▸ Ausgewählte Textstelle
# Lüfter Umrechnung v. cfm auf m3/h



## Speakenbull (1. Februar 2009)

*Lüfter Umrechnung v. cfm auf m3/h*

Hallo bin neu hier.    
kann mir jemand bitte sagen b.z.w. schreiben wie die Umrechnung von "cfm " auf "m3/h von statten geht ? z.B. 69cfm = ? m3/h. Cfm lese ich oft
bei Lüftern, bei anderen aber m3/h warum ? Kennt jemand diese Formel


----------



## ZT_T190driver (1. Februar 2009)

*AW: Lüfter Umrechnung v. cfm auf m3/h*



Speakenbull schrieb:


> Hallo bin neu hier.
> kann mir jemand bitte sagen b.z.w. schreiben wie die Umrechnung von "cfm " auf "m3/h von statten geht ? z.B. 69cfm = ? m3/h. Cfm lese ich oft
> bei Lüftern, bei anderen aber m3/h warum ? Kennt jemand diese Formel





Du musst den cfm grob mal 1,7 nehmen,dann erhält man m3/h!!oder umgekehrt!!das is wahrscheinlich weil manche lüfter nich in deutschland hergestellt werden.und dort andre regularien gelten!!


----------

▸ Angezeigte Daten
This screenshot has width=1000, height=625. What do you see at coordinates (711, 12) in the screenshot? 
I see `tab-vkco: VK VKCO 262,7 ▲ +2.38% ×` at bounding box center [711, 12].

▸ Jetzt ausprobieren
Erläutern Sie anhand der ausgewählten Textstelle, warum die Luftleistung mancher Lüfter in cfm und die anderer in m3/h angegeben wird.

▸ Musterlösung
Der Antwort zufolge liegt das wahrscheinlich daran, dass manche Lüfter nicht in Deutschland hergestellt werden. In ihren Herstellungsländern gelten andere Regularien.